= Road Network of the MERCOSUR =

The road network of the MERCOSUR (Eje Vial Cono Sur), is a network of roads and highways in South America, that constitute a transnational system and links Mercosur main cities and access points.

Starting in Brazil, the network links the city of Rio de Janeiro with the cities of São Paulo and Curitiba. From there a coastal highway connects with the city of Florianópolis, the harbour of São Francisco do Sul and Porto Alegre and an occidental highway goes from Curitiba up to Porto Alegre. From Porto Alegre, the network arrives to Rio Grande, and finally to the border with Uruguay in Río Branco.

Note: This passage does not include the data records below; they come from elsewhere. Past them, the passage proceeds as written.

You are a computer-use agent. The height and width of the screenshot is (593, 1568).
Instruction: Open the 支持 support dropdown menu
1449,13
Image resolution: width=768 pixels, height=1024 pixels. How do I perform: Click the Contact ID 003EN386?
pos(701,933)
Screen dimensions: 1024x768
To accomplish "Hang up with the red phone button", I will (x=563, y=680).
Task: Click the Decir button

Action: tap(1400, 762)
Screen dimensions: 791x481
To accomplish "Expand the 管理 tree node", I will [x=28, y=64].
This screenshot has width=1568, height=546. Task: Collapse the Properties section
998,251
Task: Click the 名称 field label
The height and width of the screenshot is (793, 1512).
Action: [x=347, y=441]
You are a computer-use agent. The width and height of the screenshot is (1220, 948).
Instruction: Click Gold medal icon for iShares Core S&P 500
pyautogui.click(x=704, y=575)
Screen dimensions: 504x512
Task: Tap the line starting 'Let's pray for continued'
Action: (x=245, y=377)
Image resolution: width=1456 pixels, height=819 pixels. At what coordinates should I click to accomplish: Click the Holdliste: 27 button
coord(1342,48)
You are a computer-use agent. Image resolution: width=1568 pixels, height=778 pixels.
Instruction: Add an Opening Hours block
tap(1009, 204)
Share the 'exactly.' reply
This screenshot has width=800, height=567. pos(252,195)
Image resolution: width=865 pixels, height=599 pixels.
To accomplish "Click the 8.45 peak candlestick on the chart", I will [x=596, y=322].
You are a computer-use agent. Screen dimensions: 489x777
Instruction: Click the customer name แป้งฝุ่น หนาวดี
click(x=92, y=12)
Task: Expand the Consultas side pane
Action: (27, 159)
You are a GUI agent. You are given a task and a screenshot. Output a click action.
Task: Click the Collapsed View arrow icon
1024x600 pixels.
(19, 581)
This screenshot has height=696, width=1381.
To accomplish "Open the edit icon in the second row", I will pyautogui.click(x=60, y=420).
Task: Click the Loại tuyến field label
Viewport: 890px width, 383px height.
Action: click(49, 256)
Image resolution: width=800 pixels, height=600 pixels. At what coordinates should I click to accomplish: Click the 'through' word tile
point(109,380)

In Uruguay the network link reaches the cities of Montevideo and Colonia del Sacramento. It is planned that the road network crosses the Rio de La Plata and links with Buenos Aires through a bridge to be constructed that would go from Colonia in Uruguay to Buenos Aires, landing in the area next to the city of Punta Lara. From there the network connects the city of Buenos Aires through the Buenos Aires–La Plata highway. In Argentina the network has a branch that goes to the city of San Luis, traversing the city of Río Cuarto and finalizing in Mendoza. In Mendoza, the road crosses the Andes through the Cristo Redentor tunnel, reaching the cities of Santiago de Chile and Valparaíso in Chile. It is planned to construct a new tunnel through the Andes, starting in the zone of Horcones, as this area has a lower altitude than the one serving the Cristo Redentor tunnel, the way will be able to be operative all the year around.